Salmon Fishing in the Yemen
Posted by jonathanfryer on Sunday, 29th April, 2012
Impossible dreams are what drive humankind forward: we were given free will to think the unthinkable. Karl Popper used to talk about creative leaps of the imagination and although doubtless some people will think me pretentious for saying so, that is what came to my mind as I emerged from watching Lasse Holstrom’s Salmon Fishing in the Yemen. Based on the best-selling novel by Paul Torday, the movie recounts the quest by an extremely rich Arab shekih (Amr Waked) to reproduce the thrill (for him) of salmon fishing on one of his Scottish Highland estates, but in the Yemen, with the aid of a dam, a Scottish ichthyologist (Ewan McGregor) and a smart young female public relations-cum-mnagement consultant (Emily Blunt). Like many dreams,the scheme is preposterous, yet passion and commitment — and pots of money — make it happen, even if initial victory is swept away by the forces of reaction. It’s a powerful story, shot against wonderful backdrops of Scotland and Morocco (a safer stand-in for the Yemen) and there is much acting, notably by Ewan McGregor, whose portrayal of the single-minded fish specialist is both bathetic and endearing.

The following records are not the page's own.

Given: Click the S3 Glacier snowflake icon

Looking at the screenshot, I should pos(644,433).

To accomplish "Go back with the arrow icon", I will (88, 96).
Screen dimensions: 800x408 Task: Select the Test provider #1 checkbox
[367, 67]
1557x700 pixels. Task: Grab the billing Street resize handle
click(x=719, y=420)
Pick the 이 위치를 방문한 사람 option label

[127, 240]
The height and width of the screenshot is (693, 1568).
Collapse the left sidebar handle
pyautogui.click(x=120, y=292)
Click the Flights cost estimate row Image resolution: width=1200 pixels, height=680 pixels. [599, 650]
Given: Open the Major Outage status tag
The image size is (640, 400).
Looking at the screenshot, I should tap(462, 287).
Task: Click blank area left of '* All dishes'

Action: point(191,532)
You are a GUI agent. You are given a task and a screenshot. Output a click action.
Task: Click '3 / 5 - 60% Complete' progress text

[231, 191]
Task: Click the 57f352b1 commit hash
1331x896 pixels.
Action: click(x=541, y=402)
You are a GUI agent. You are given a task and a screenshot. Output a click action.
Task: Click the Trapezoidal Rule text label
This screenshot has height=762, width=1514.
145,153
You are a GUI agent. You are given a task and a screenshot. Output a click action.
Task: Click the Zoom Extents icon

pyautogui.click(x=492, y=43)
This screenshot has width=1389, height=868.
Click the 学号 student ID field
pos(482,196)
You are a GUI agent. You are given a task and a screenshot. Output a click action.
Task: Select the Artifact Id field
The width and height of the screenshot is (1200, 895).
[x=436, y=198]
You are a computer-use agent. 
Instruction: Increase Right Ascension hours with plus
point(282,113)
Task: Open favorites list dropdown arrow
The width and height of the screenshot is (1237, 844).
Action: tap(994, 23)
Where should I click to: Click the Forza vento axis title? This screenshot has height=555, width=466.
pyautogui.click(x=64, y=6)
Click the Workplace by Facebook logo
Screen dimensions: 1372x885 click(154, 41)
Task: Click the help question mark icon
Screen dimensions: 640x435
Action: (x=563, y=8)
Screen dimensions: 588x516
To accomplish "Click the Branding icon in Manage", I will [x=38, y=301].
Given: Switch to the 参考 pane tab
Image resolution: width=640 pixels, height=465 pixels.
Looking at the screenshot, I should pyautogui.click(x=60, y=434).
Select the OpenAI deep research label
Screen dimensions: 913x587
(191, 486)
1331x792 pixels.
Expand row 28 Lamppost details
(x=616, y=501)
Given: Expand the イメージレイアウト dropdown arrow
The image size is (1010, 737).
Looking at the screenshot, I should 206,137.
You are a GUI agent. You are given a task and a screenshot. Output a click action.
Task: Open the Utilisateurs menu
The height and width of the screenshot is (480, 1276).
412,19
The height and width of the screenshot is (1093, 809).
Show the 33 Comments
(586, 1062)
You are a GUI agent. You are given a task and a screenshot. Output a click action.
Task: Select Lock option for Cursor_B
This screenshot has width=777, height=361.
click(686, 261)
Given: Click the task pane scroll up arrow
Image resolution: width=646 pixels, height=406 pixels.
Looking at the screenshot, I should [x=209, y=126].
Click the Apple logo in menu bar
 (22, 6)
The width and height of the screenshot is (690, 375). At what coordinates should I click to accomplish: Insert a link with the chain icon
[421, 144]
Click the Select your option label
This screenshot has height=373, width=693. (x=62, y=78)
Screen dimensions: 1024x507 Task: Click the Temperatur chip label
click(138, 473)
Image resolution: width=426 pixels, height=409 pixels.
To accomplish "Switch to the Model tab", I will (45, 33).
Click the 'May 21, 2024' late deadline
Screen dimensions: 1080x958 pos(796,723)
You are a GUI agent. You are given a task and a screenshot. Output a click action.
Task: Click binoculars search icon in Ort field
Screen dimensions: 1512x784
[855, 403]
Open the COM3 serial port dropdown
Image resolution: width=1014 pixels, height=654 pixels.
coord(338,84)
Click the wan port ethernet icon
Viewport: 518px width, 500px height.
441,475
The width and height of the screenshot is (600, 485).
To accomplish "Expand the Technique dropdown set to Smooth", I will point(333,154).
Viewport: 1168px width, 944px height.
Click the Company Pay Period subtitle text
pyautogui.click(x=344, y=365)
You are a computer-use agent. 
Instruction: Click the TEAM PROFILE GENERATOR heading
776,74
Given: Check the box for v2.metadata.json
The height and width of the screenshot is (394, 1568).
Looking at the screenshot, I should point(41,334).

Kristin Scott Thomas as the hard-nosed (indeed, hard everything) press relations guru of a shallow British Prime Minister is a sort of cross between Alistair Campbell and Cruella De Ville; it may be a caricature but it is an effective one and underlines her potenial as a bitchy Maggie Smith for future cameo roles. All in all, a feel-good film that mixes high drama with some good jokes and an often intelligent script. Another ‘hit’ for the British film industry, I’m sure.